Data excerpts Start Marker

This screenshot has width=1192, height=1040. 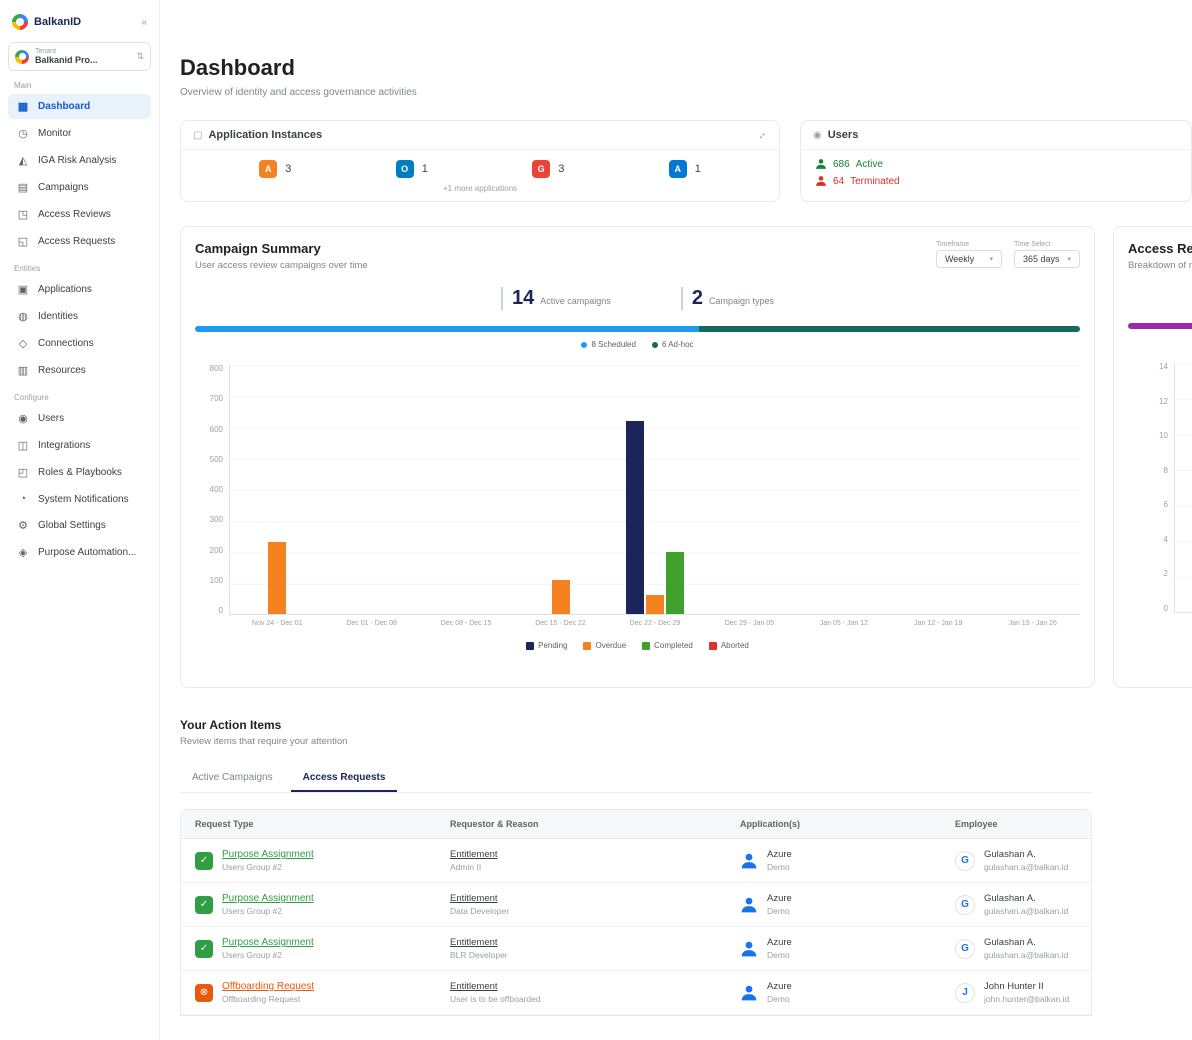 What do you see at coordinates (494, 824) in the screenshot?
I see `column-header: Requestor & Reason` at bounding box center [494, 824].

Data excerpts End Marker
Data excerpts Start Marker

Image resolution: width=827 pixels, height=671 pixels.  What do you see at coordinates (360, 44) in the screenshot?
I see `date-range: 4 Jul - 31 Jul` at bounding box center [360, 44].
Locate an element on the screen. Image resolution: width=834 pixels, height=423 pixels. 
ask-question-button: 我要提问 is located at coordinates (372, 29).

Data excerpts End Marker
Data excerpts Start Marker

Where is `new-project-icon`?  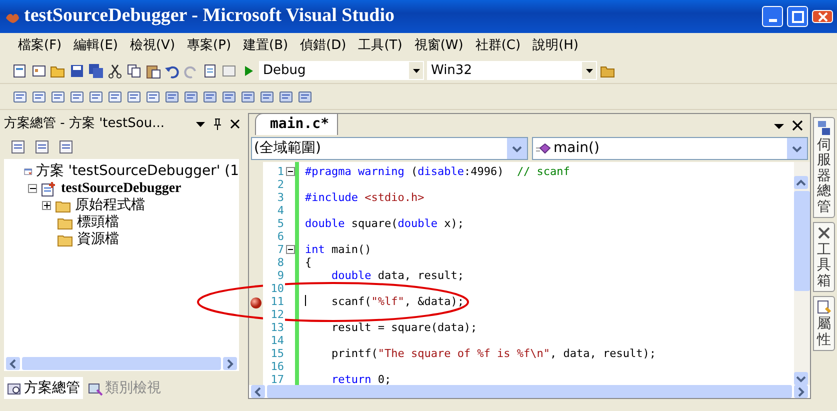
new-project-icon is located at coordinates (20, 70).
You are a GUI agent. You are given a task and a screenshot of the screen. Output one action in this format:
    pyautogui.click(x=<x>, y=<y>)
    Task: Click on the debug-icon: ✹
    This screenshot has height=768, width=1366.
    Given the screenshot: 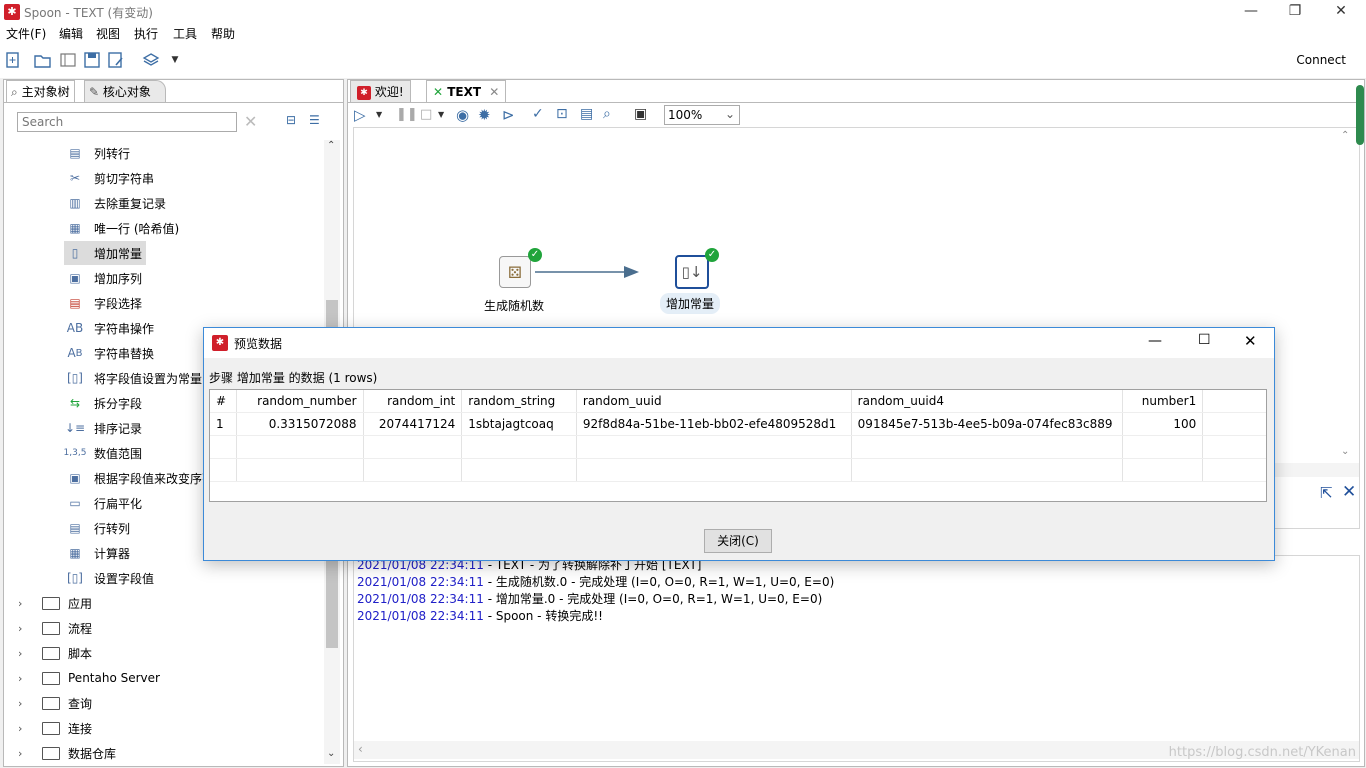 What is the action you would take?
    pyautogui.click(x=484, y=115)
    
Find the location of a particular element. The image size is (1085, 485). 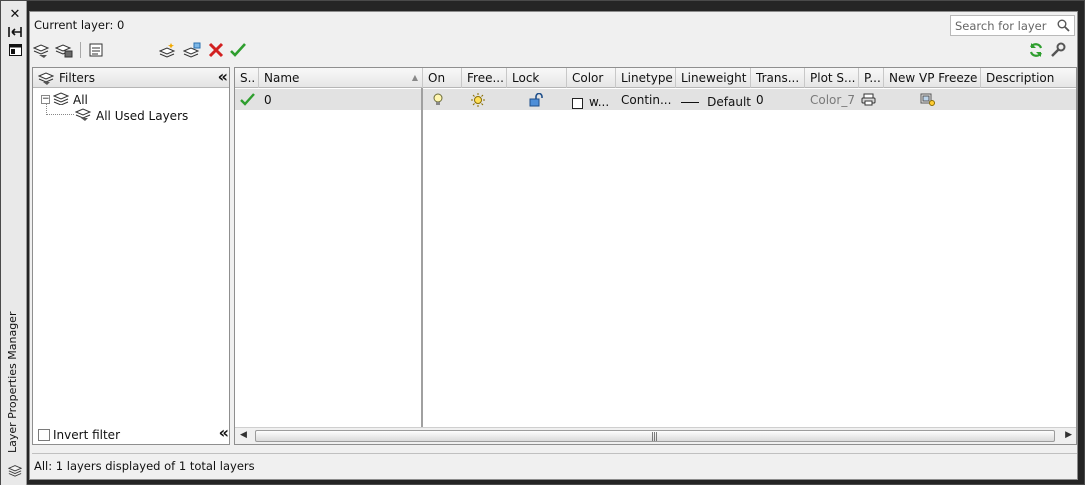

Data excerpts End Marker

• **What is required**
Transcribe the lines from the line containing "Image resolution: width=827" through the line containing "center [360, 44].", with both of those lines included, reproducing them without alteration.

• **Response to the task**
Image resolution: width=827 pixels, height=671 pixels.  What do you see at coordinates (360, 44) in the screenshot?
I see `date-range: 4 Jul - 31 Jul` at bounding box center [360, 44].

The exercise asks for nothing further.